The district court’s memorandum opinion does not address plaintiff’s challenge to the agency’s jurisdiction or his claim that the ALJ should have sanctioned the prosecuting attorneys. Plaintiff has not presented any argument or authorities to support his jurisdictional challenge; therefore, we do not address it. See Phillips v. Calhoun, 956 F.2d 949, 953-54 (10th Cir.1992) (party must support argument with legal authority). We also do not address his sanctions claim because he has not shown where in the record the issue was presented to the district court. See Chambers v. Family Health Plan Corp., 100 F.3d 818, 822 (10th Cir.1996) (court of appeals generally does not consider arguments not presented to district court); Gross v. Burggraf Constr. Co., 53 F.3d 1531, 1546 (10th Cir.1995) (appellate court will not search record to find evidence to support arguments); see also Ogden v. *882 San Juan County, 32 F.3d 452, 455 (10th Cir.1994) (plaintiffs pro se status does not excuse his obligation to fulfill the “fundamental requirements of the Federal Rules of Civil and Appellate Procedure”) (citation omitted).

II. The Civil Lawsuit

Plaintiff sued several private and governmental parties for various constitutional torts based on the defendants’ actions in the administrative disbarment proceeding. The district court (1) granted absolute immunity to the ALJ, the agency prosecutors and the IRS Director of Practice; (2) granted the motion to dismiss filed by defendant American Institute of Certified Public Accountants (AICPA); (3) granted summary judgment to defendants Stephen M. Walker and Rogoff, Diamond and Walker (the Walker defendants); (4) dismissed the claims against the Treasury Department and the IRS because they are not entities against which suit may be brought; (4) dismissed the claims against Secretary Rubin and the IRS Commissioner; and (5) granted summary judgment to the remaining defendants. Thereafter, the district court entered a judgment that included dismissal of plaintiffs civil case.

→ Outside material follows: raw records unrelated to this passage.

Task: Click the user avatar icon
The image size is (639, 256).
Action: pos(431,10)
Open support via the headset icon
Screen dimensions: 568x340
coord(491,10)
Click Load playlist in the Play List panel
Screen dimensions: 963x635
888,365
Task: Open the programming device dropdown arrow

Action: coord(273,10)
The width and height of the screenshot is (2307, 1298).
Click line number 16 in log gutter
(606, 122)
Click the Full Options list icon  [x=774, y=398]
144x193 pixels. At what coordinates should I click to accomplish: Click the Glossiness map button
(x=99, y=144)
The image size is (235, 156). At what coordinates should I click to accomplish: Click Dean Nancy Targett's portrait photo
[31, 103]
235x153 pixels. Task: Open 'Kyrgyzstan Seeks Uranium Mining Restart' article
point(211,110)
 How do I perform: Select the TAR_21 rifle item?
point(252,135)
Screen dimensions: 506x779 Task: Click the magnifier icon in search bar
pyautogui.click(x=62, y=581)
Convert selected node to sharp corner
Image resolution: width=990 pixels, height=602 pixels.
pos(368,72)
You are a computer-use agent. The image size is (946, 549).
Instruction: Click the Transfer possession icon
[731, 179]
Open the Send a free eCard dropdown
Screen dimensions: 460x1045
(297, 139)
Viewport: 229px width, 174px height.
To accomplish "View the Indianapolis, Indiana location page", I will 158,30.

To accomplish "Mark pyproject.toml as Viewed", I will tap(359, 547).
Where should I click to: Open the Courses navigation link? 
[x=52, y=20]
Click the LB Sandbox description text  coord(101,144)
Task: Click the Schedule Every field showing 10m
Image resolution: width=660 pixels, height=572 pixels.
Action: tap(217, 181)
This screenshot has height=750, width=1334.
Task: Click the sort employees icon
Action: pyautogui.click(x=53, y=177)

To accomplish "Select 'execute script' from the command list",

On appeal, plaintiff challenges the ruling that the ALJ and others involved in prosecuting the administrative action are immune from suit. He further claims that the district court erred in resolving his other claims against him. He asserts that genuine issues of material fact preclude summary judgment. He requests that his case be remanded to be heard by a different district court judge.

We review de novo the district court’s grant of summary judgment, viewing the record in the light most favorable to the party opposing summary judgment. McKnight v. Kimberly Clark Corp., 149 F.3d 1125, 1128 (10th Cir.1998). Summary judgment is appropriate if there is no genuine issue of material fact and the moving party is entitled to judgment as a matter of law. Celotex Corp. v. Catrett, 477 U.S. 317, 322, 106 S.Ct. 2548, 91 L.Ed.2d 265 (1986); Fed.R.Civ.P. 56(c).